Evidence Requirements
What an auditor or assessor would expect to see for this control.
- —Agent topology map documenting all agent relationships, delegation depths, and parallel execution paths in production
- —Kill-switch propagation test plan with defined SLA (maximum latency from halt command to full cessation)
- —Executed test results showing propagation latency, pass/fail status, and coverage of all production topologies
- —Remediation records for any propagation failures, including root cause and fix verification
- —Change-trigger log showing propagation tests were re-executed after topology changes
Implementation Notes
Key steps
- Map every agent topology in production: document which agents can spawn subagents, which run in parallel, and the maximum delegation depth.
- Define a propagation SLA: the maximum elapsed time from halt command issuance to confirmed cessation of all agent activity across all nodes.
- Write test cases that cover: (1) single-agent halt, (2) orchestrator-to-subagent propagation, (3) parallel agent halt, (4) halt during an active tool call or irreversible action.
- Run tests on a scheduled cadence (at minimum quarterly, or after any topology change) and record pass/fail, measured latency, and any agents that failed to halt.
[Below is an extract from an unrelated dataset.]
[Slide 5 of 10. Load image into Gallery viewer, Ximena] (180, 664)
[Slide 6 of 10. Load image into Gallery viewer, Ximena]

- For agents that interact with external systems, verify that in-flight API calls are either completed cleanly or rolled back — not left in an ambiguous state.
Example Implementation
Enterprise deploying a customer-service orchestrator that spawns research, drafting, and CRM-update subagents
Kill-Switch Propagation Test Results — Q2 2026
Topology tested: Orchestrator → [Research Agent, Drafting Agent] → CRM Update Agent
| Test case | Halt command issued | All agents stopped | Latency | In-flight actions |
|---|---|---|---|---|
| Single agent (Drafting) | 14:02:01 | 14:02:01 | 0.3s | Completed cleanly |
| Orchestrator → 2 subagents | 14:05:00 | 14:05:02 | 2.1s | Research cancelled, Drafting completed |
| Halt during CRM write | 14:08:30 | 14:08:32 | 1.8s | CRM write rolled back |
| Parallel execution (3 agents) | 14:11:00 | 14:11:03 | 2.7s | All stopped |
SLA: 5 seconds. All tests passed. Finding: CRM rollback requires manual verification — add automated confirmation check.